Confidences. Fils d'une illustre famille, le religieux était engagé auprès des « sans-terre » au Brésil. Retour sur une vie de combats.
Par Jérôme Cordelier
Modifié le 29/11/2017 à 16:27 - Publié le 29/11/2017 à 15:41 | Le Point.fr

Il n'y aura que quelques mentions dans les médias – en dehors de la presse catholique. Et pourtant, c'est une légende de l'ordre religieux dominicain et un grand combattant qui vient de s'éteindre à 87 ans dimanche 26 novembre au couvent Saint-Jacques, en plein cœur de Paris, où il s'était réfugié depuis trois ans après une longue vie de combats, en particulier auprès des « sans-terre » au Brésil.

Le Frère Henri Burin des Roziers avait inscrit son engagement dans un ordre né au XIIIe siècle (à Toulouse) à la longue tradition « missionnaire » – même si, comme on le verra plus tard, il refusait cette étiquette.
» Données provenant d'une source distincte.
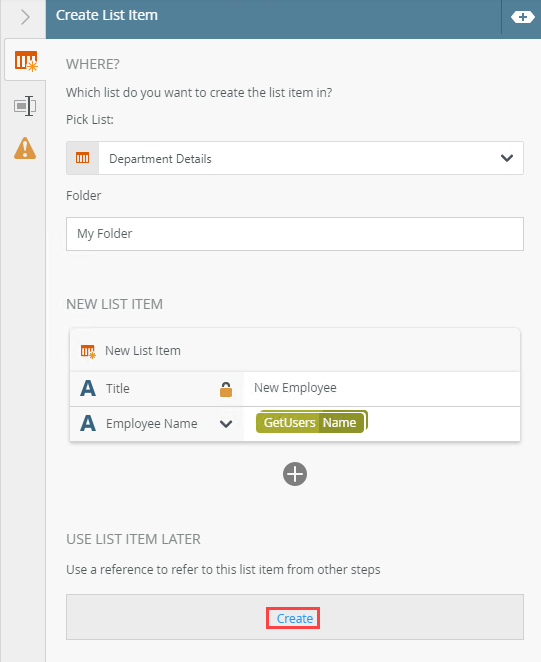This screenshot has height=662, width=541.
Task: Select the Department Details list field
Action: click(x=295, y=158)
Tradition incarnée, depuis le XVe siècle, par le père Antonio de Montesinos, à Saint-Domingue. Défenseur des Amérindiens esclavagisés par les grands propriétaires, il est l'auteur, en 1511, d'un sermon célèbre qui mettra en marche à son tour Bartolomé de Las Casas, lequel deviendra l'infatigable avocat des Indiens devant la cour d'Espagne.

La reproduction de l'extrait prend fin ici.